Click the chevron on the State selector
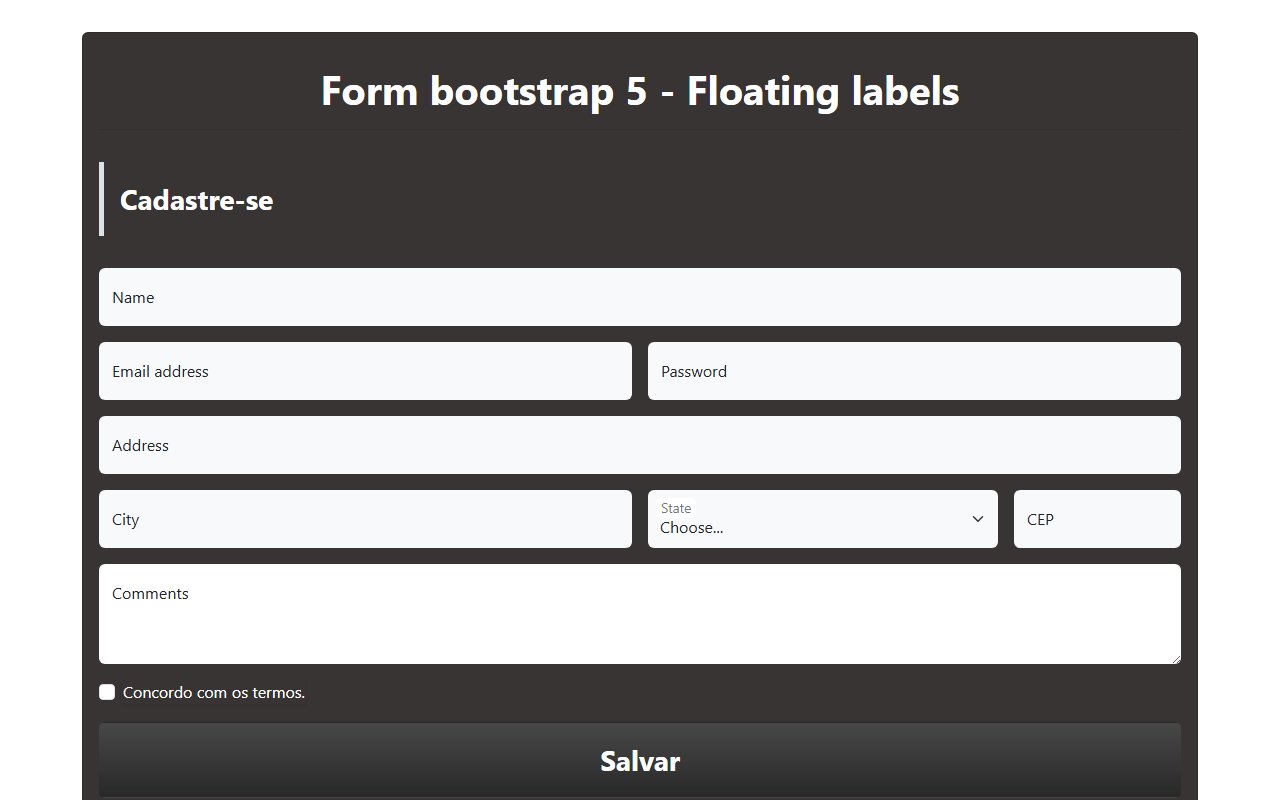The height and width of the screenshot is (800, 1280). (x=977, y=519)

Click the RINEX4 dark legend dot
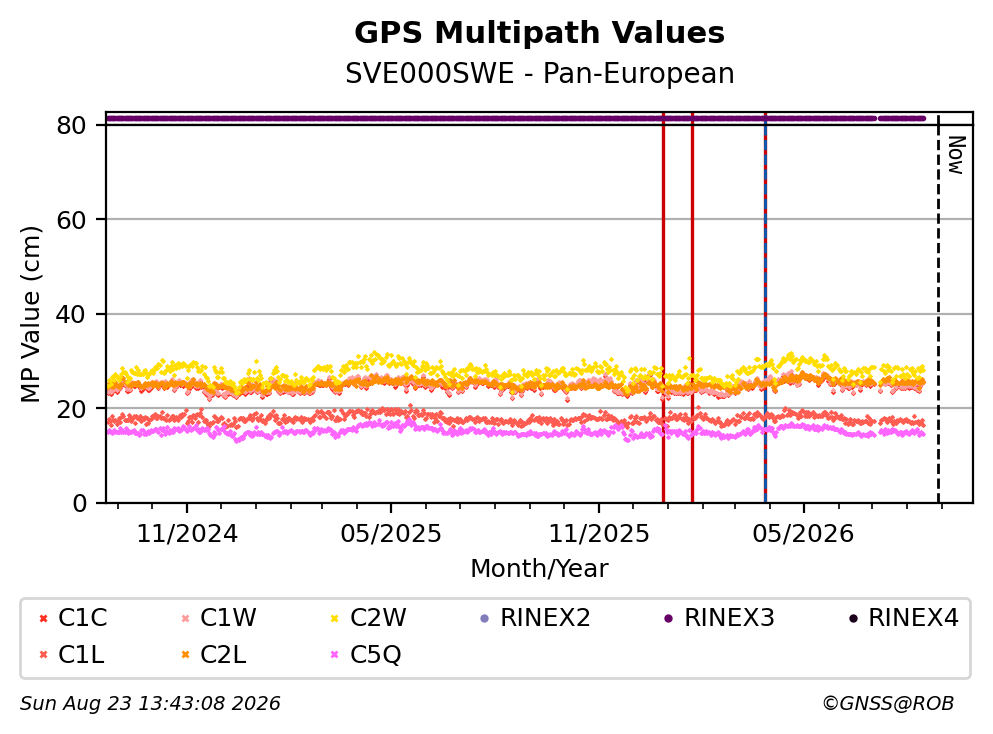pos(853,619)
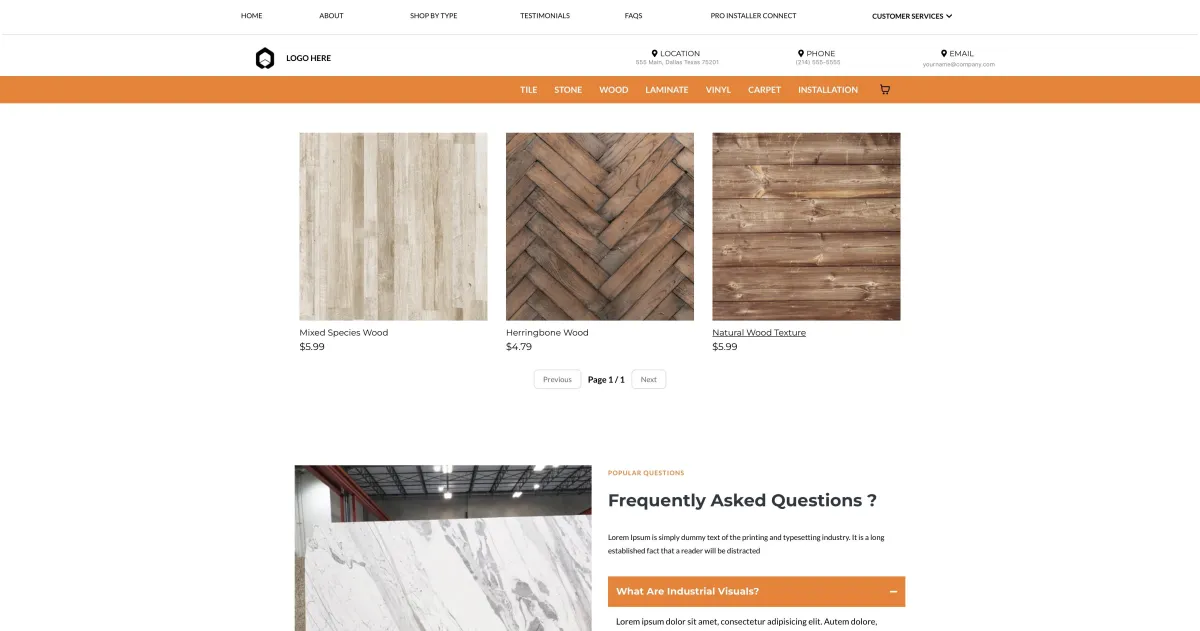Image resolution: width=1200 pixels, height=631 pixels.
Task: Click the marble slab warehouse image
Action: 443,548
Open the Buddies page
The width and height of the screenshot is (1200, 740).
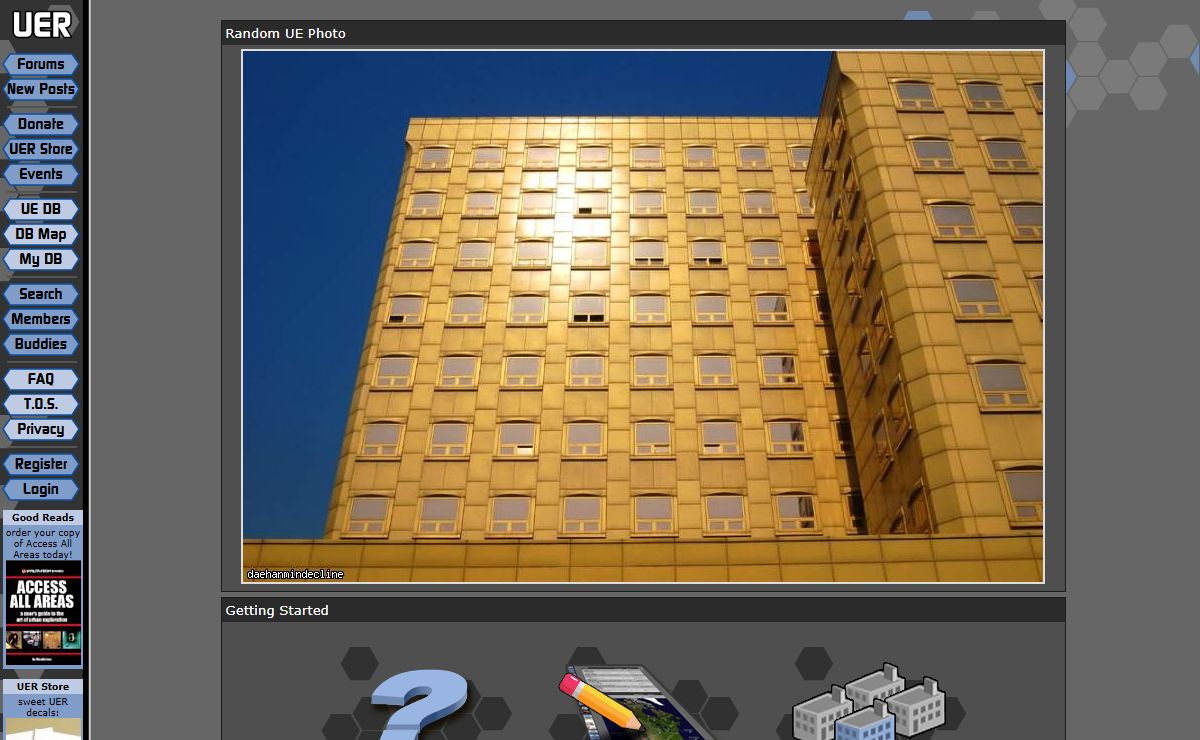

★ ★ ★ ★ ★

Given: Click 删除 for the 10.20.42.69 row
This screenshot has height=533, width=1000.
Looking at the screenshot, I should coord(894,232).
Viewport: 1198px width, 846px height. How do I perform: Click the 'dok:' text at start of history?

★ ★ ★ ★ ★

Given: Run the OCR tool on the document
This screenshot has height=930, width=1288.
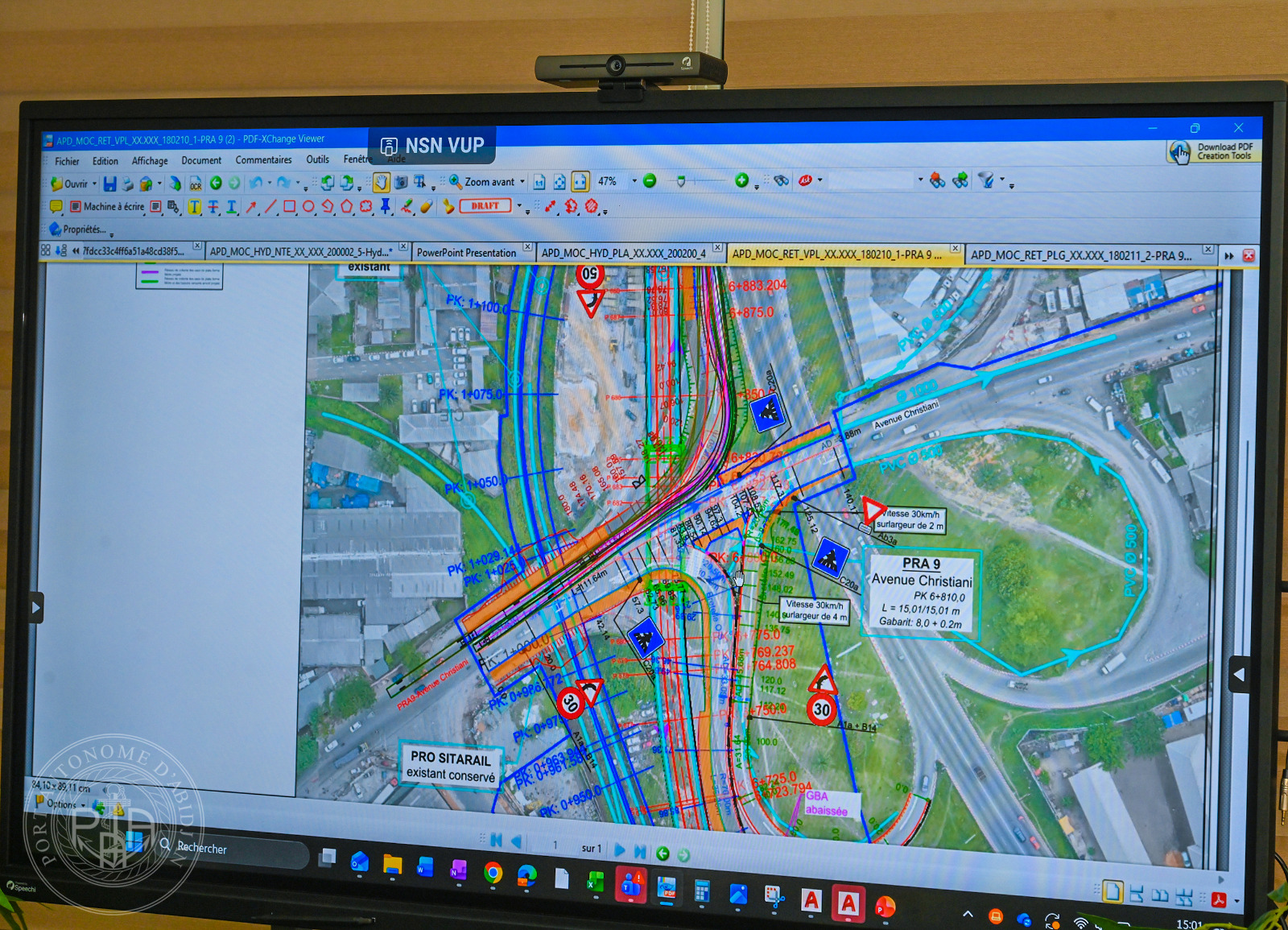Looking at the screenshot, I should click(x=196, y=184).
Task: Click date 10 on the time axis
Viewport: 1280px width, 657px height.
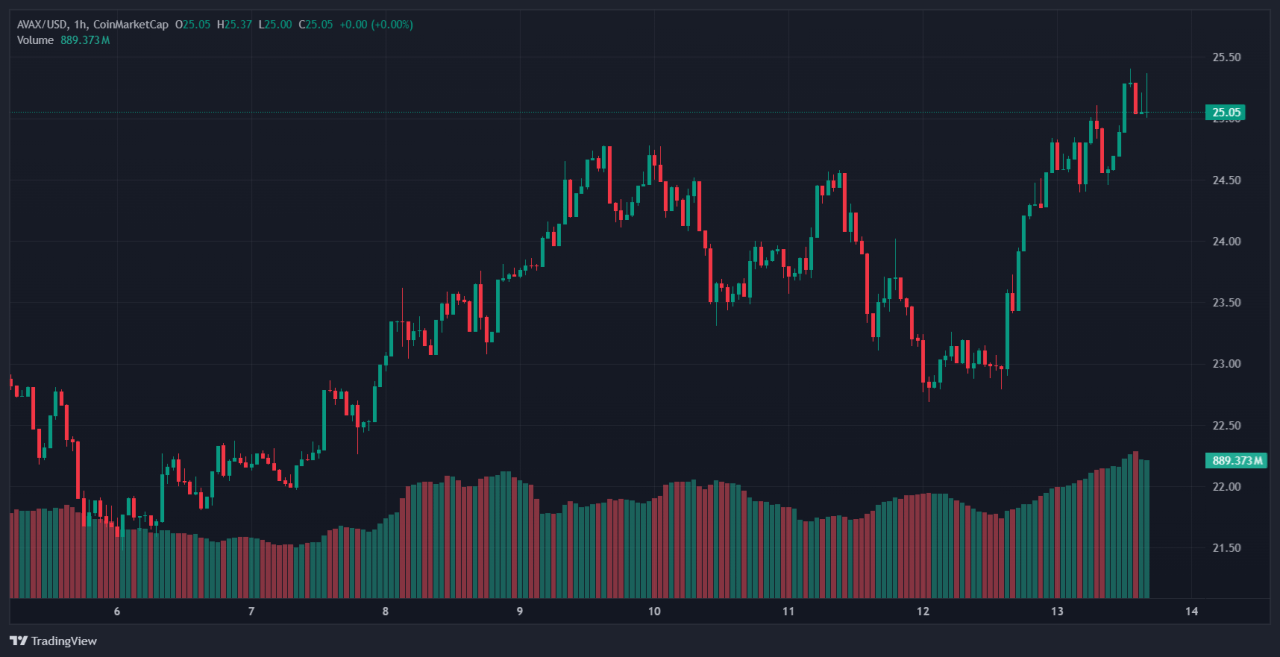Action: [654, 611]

★ ★ ★ ★ ★

### Assignment:
In the listing above, find the line containing "Click the chevron on the State selector" and the line containing "The width and". Print those two lines and every line between them exactly, with no pictures.

### Exercise output:
Click the chevron on the State selector
The height and width of the screenshot is (800, 1280). (x=977, y=519)

Click the RINEX4 dark legend dot
pos(853,619)
Image resolution: width=1200 pixels, height=631 pixels.
Task: Click the marble slab warehouse image
Action: 443,548
Open the Buddies page
The width and height of the screenshot is (1200, 740).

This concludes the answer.